We have to look for and create the green sprigs in self-help actions. The first self-help action I was directly involved in was security patrols in our own area. In 2006, in our small neighbourhood in Durbanville, there were some 60 burglaries or attempted burglaries in two months. We met the police in the school hall and set up a neighbourhood watch. Men voluntarily patrolled the area at night — each participant got one turn per month. The neighbourhoods around us followed suit, and within a month the problem was practically solved. We are still doing it. When a sophisticated gang recently started breaking in through houses' roofs when the owners were not at home, the neighbourhood watch patrols played a major role in catching them.

Unite divided communities

The activities of South Africa Day, led by Barend le Grange, are well known. They not only encouraged communities to repair and maintain infrastructure but in the process brought divided communities back together. And other towns began to follow suit.

The activities of The ShackBuilder's Quinton Adams have been getting a lot of attention lately. He's an entrepreneur whose organisation improves the homes of people living in impossible conditions and gives them new courage and pride. The Backyard Varsity was developed simultaneously, training unemployed young people in the thorough construction of good-looking corrugated iron homes. People are not only taught how to do the physical task, but also trained in process management.

The ShackBuilder's activities have even attracted overseas attention. Two weeks ago, I took a Dutch nephew who is interested in such activities to talk to Adams, and he accompanied the team to see what they were doing in the townships. He will promote their activities in the Netherlands. I look forward to the day when the Backyard Varsity develops into a real campus.

Humans are creative beings and they inspire each other. When a community starts talking, brilliant ideas quickly emerge. Start with the first step. It is about your own fate and the fate of others. Help other people, other communities, to help themselves. Let's do what we should have started doing in 1994.

The bit of cold water on this sermon is that some issues are more difficult to tackle with ordinary self-help actions than others, such as serious corruption and intimidation. A mafia culture with deep roots that has established itself over various terrains is like a cancer that has spread. This requires serious commitment and intervention on the part of the state.
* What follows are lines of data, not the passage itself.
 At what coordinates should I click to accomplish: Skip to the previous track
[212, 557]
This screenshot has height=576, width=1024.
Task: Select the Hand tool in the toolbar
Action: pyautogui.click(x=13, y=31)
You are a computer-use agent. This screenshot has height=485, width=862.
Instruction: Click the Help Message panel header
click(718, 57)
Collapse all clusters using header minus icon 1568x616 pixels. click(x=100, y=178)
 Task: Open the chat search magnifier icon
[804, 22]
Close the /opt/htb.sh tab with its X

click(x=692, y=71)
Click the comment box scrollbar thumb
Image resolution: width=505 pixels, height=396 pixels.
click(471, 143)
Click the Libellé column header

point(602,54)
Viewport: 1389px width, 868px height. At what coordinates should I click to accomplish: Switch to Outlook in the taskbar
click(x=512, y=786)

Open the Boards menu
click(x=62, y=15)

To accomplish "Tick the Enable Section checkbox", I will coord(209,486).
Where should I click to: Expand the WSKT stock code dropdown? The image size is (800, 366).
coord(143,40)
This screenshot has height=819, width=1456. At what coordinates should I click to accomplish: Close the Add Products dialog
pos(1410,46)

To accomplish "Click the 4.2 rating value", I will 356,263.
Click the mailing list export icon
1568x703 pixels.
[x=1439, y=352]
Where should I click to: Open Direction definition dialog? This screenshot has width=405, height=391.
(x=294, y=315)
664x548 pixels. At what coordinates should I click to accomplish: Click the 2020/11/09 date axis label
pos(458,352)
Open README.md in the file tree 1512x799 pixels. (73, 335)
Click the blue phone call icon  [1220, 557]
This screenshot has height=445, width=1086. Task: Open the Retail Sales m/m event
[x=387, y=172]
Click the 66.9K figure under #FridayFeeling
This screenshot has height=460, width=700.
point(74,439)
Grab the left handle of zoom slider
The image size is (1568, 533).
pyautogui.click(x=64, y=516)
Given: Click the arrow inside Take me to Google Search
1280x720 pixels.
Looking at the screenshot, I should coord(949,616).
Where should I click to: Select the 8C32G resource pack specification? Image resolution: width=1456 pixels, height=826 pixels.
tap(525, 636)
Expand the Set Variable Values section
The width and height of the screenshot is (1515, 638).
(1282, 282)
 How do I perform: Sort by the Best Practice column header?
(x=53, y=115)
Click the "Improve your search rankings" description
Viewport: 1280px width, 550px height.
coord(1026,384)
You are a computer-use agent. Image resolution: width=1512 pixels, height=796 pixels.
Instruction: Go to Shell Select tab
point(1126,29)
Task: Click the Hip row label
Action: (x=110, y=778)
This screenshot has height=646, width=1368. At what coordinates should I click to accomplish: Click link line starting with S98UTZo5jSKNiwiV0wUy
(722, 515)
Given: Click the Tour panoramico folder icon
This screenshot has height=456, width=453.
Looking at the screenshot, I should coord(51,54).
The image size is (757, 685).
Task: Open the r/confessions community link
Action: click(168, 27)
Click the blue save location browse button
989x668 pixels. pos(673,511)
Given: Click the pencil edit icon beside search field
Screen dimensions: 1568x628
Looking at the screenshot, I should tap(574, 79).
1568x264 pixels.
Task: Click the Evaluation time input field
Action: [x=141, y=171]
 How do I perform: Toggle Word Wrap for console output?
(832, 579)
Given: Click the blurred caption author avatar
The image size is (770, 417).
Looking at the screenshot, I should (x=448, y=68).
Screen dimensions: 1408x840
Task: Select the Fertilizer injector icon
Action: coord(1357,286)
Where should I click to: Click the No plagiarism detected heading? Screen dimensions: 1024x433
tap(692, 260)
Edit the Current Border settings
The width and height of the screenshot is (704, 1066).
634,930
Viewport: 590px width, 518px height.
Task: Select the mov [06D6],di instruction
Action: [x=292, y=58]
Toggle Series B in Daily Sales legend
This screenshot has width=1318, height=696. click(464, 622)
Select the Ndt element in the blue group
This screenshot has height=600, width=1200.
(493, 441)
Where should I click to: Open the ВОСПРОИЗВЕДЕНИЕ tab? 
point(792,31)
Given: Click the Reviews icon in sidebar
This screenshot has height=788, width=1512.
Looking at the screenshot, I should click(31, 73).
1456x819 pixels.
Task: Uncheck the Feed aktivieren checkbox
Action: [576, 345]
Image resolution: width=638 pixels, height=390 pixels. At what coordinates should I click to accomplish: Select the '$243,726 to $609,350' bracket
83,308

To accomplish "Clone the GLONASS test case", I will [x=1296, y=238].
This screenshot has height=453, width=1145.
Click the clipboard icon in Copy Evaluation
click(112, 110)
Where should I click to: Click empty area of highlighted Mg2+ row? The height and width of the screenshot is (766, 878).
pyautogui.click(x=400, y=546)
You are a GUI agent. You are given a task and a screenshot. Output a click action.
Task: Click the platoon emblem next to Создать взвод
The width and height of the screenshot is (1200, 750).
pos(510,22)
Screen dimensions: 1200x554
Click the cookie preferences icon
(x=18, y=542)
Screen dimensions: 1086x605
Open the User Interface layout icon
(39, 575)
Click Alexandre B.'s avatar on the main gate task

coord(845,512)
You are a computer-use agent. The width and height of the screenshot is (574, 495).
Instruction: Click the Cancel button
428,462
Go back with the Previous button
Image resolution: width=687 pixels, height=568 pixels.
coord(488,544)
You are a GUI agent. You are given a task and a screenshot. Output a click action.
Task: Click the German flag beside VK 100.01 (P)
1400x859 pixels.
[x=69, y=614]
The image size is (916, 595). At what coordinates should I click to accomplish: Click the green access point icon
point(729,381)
Italy is a good example: despite various initiatives on the part of the Carabinieri, the crime syndicates are still going strong.

The ability of civil actions to combat intimidation and corruption is much more limited than the impact they can have in areas such as maintaining infrastructure or preventing burglaries. However, there is definitely room for that. As I understand from a specific construction firm, prevention is much more effective than cure. Don't let it take hold in your area.

I want to believe that a community which builds momentum with self-help actions will also develop a stronger urge to hold politicians and officials accountable and vote them out of office where necessary. And that the politicians and officials will get that message. It is a step-by-step process. But if a critical mass develops, the message will hit home. Provided we don't wait too long.